Koeien
Men melkt een koe door de bek, zo luidt een spreekwoord. De betekenis ervan is eenvoudig: Wat een koe te eten krijgt, bepaalt de melkopbrengst. De hoeveelheid en kwaliteit eten is bepalend voor de hoeveelheid en kwaliteit melk die een koe geeft. Hoe meer en beter het eten, des te meer en beter de melk. Een waarheid als een koe. Toch?
Toch is dit niet het enige wat de melkopbrengst bepaalt, zo blijkt uit onderzoek van de universiteit van Newcastle. De twee onderzoekers, Catherine Douglas en Peter Rowlinson, deden vorig jaar onderzoek onder ruim 500 boeren. En wat blijkt? Boeren die hun koeien een eigen naam geven, hebben een hogere melkopbrengst dan koeien zonder naam. Het is verschil is zelfs aanzienlijk. Wel 280 liter per jaar!De conclusie van dit onderzoek lijkt vrij simpel. Een boer die meer melk wil produceren moet zijn koeien een eigen naam geven, zoals Bertha en Clara en hen daarmee vervolgens aanspreken. En als we het breder trekken: geef vee en huisdieren een naam en spreek ze daarmee consequent aan en u zult zien dat ze ”het beter doen”.
En als we het nog breder trekken: mensen aanspreken met hun naam vergroot hun tevredenheid en loyaliteit. Dus wilt u meer tevreden klanten, spreek hen steeds aan met hun naam. Wilt u meer tevreden en harder werkende medewerkers, spreek hen steeds aan met hun naam. En wilt u bijvoorbeeld een grotere betrokkenheid van leden binnen uw vereniging of ouders van leerlingen op school, spreek hen steeds aan met hun naam.
Maar is het wel zo simpel? Helaas, of misschien zelfs gelukkig, is dit niet zo simpel. Het aanspreken met een eigen naam is namelijk niet de oorzaak van, als we weer teruggaan naar de koeien, een hogere melkproductie, maar het gevolg van de manier waarop een boer zijn vee behandelt. Wat de onderzoekers vonden was dat koeien meer melk gingen produceren wanneer de boer de individualiteit van hun koeien benadrukte, hun een persoonlijke behandeling gaf, persoonlijk contact met hen had, hen aaide, verzorgde en anderszins vertroetelde.

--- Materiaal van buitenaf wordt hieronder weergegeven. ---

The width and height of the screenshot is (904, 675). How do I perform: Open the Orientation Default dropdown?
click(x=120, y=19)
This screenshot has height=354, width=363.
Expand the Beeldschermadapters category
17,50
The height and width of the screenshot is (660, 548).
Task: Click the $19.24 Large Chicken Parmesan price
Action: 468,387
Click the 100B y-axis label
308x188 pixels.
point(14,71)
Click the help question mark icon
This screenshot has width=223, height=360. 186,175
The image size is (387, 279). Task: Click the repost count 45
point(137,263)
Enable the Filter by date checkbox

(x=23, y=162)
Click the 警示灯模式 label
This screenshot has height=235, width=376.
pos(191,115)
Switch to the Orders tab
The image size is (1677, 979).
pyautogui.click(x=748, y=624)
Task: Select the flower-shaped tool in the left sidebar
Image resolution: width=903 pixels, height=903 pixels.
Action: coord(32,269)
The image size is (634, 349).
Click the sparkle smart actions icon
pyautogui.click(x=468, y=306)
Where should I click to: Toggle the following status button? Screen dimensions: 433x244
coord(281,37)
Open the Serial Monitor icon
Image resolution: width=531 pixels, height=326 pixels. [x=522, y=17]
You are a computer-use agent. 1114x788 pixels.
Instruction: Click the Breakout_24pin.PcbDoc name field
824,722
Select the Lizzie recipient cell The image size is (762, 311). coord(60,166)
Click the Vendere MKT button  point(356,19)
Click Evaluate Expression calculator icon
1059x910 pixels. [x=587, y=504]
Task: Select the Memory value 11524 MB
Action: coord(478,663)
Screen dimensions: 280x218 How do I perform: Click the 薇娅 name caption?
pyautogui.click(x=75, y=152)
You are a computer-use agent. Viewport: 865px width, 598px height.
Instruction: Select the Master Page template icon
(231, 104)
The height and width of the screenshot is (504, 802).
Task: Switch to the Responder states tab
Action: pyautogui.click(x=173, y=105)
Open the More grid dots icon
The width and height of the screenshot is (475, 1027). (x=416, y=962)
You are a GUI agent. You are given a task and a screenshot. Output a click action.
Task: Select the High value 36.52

Hierdoor wordt het welzijn van de koe verbeterd en ook zijn beeld van mensen. De koe raakt gelukkiger en meer ontspannen, waardoor de melkproductie verbetert.
Boeren die hun koeien een eigen naam geven, geven daarmee uiting aan de zorg en liefde voor hun dieren. Maar omgekeerd geldt niet dat door hun dieren een naam te geven deze zorg en liefde gelijk wordt inbegrepen. Een boer die denkt zijn melkproductie te verhogen door even snel zijn koeien een naam te geven, zal nul op zijn rekest krijgen. Er verandert immers niets in zijn aandacht voor de dieren.
Deze les kunnen we breder trekken. Het geluk en welzijn van mensen, of het nu gaat om klanten, patiënten, collega’s of bijvoorbeeld leerlingen, is niet te vergroten door hen bij naam te noemen. Het gaat om de zorg en liefde die zij ontvangen.
Deze zorg en liefde dienen daarbij intrinsiek te zijn. Niet om er uiteindelijk zelf beter van te worden, maar omdat er om de ander wordt gegeven. Dat wie goed doet, goed ontmoet, is dan mooi meegenomen, maar geen doel. Want dan zou de ander toch slechts een instrument zijn om de eigen doelen te realiseren. Juist daarom spreekt de Bijbel over hartelijke, ongeveinsde liefde ten opzichte van elkaar.
Nog één keer terug naar de veehouderij. Het onderzoek toonde aan dat twee derde van de deelnemende boeren al een persoonlijke, warme band heeft met elk dier van zijn veestapel. Als we kijken naar de verharding in de samenleving en de klantonvriendelijkheid van menig bedrijf, dan valt er nog veel te leren van deze boerenliefde. Zoals een geïnterviewde boer zei: „De beesten zijn niet alleen ons vee, maar maken ook deel uit van de familie.”